* _TASK INSTRUCTIONS_: Transcribe the passage of the SJR Worksop club article from "The club was" up to and including "District Division 3.".

SJR Worksop
- Full name: SJR Worksop Women Football Club
- Founded: 2020
- Ground: QTC ROCKWARE STADIUM, Worksop
- League: East Midlands Regional Women's Football League Premier Division
- 2024–25: East Midlands Regional Women's Football League Premier Division, 6th of 9

= SJR Worksop F.C. Women =

SJR Worksop Women Football Club is an English women's football club based in Worksop, Nottinghamshire. The club currently play in the Rockware Glass Sports and Social Club.

The club was formed as Worksop Town Ladies in 2015, but changed their name in 2020 after Worksop Town threatened to charge them £350'a match to play on their new 3G
Under the SJR banner they've gone from strength to strength. Lee Scott was appointed manager in 2022 and within 2 seasons they went from
Relegation fighters to league champions. They now play at Step 5 and have become one of the biggest clubs in the Sheffield & Hallamshire FA with a Development Team currently playing in Sheffield & District Division 3.

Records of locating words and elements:
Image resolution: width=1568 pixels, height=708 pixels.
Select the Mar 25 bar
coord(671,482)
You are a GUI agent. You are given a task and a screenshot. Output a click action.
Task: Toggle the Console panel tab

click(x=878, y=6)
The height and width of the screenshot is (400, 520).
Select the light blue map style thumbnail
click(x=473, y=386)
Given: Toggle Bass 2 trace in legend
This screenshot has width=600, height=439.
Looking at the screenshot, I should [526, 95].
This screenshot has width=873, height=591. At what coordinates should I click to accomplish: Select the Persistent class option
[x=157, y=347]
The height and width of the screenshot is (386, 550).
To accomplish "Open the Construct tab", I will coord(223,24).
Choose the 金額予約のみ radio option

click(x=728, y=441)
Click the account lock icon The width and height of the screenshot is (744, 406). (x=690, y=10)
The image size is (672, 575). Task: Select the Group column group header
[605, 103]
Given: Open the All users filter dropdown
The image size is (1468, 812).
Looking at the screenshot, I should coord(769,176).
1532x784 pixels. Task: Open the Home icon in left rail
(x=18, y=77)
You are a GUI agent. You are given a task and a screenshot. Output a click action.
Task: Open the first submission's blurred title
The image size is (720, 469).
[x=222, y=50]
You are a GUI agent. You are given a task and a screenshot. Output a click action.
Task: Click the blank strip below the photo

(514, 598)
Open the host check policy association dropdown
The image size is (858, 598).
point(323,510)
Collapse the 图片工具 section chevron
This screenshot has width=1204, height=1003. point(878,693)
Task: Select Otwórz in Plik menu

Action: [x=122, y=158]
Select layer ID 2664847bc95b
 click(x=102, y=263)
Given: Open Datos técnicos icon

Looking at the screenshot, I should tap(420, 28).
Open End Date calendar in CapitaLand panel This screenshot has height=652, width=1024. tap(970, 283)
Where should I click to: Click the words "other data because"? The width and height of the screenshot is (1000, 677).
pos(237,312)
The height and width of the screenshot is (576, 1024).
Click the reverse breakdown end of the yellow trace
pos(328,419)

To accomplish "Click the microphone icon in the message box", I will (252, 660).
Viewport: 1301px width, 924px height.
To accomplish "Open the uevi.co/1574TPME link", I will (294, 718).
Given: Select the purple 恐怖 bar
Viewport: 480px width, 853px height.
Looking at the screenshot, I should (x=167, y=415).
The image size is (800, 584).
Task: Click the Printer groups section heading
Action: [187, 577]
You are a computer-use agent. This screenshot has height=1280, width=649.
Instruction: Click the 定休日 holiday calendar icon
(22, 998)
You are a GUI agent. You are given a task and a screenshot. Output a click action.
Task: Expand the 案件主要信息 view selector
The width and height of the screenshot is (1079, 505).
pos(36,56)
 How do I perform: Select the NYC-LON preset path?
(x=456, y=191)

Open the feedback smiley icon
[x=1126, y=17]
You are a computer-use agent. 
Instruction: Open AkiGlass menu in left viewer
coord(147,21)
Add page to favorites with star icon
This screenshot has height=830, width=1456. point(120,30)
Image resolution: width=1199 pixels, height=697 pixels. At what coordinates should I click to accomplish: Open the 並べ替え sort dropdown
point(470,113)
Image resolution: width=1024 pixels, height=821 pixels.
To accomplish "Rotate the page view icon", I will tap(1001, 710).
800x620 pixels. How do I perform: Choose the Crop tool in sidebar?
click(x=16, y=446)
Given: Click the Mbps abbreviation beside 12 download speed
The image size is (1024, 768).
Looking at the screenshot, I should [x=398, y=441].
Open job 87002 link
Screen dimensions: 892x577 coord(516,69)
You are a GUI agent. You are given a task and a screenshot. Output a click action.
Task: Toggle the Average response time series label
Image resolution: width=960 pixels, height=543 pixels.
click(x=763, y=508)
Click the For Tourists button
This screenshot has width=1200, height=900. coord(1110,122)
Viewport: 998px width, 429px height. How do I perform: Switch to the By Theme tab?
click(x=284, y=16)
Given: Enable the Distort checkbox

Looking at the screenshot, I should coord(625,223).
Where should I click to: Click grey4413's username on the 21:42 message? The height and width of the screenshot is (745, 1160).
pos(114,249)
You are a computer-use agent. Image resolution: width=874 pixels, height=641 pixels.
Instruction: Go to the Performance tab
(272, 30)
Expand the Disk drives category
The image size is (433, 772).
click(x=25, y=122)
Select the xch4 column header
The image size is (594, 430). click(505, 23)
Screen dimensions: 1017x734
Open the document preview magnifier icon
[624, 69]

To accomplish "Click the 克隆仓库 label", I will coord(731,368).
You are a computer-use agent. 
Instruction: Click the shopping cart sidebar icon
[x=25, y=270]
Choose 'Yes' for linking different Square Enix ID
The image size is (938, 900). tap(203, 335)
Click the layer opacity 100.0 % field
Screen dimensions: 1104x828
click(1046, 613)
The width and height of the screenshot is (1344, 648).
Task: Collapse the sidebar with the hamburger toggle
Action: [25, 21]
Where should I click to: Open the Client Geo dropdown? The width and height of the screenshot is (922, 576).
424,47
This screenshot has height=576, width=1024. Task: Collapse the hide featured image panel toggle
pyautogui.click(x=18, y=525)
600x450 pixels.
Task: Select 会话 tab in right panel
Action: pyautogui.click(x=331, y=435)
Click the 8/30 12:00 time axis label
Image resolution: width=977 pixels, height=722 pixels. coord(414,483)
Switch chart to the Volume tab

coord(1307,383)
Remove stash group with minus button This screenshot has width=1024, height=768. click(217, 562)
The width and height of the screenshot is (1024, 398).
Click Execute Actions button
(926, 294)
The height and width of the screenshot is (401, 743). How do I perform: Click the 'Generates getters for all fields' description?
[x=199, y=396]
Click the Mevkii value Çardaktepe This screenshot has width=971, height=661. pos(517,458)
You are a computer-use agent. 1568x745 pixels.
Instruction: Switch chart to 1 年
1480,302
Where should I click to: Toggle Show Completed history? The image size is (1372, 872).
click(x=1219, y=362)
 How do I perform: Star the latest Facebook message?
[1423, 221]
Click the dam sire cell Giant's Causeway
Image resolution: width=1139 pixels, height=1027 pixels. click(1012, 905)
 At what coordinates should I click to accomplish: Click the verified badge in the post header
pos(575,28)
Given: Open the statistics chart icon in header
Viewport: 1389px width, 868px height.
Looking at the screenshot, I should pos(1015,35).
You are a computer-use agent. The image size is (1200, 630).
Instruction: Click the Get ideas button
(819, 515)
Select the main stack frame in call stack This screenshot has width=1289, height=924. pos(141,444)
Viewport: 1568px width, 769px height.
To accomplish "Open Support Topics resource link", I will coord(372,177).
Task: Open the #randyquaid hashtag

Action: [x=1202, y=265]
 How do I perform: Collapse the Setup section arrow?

* _OUTPUT_:
The club was formed as Worksop Town Ladies in 2015, but changed their name in 2020 after Worksop Town threatened to charge them £350'a match to play on their new 3G
Under the SJR banner they've gone from strength to strength. Lee Scott was appointed manager in 2022 and within 2 seasons they went from
Relegation fighters to league champions. They now play at Step 5 and have become one of the biggest clubs in the Sheffield & Hallamshire FA with a Development Team currently playing in Sheffield & District Division 3.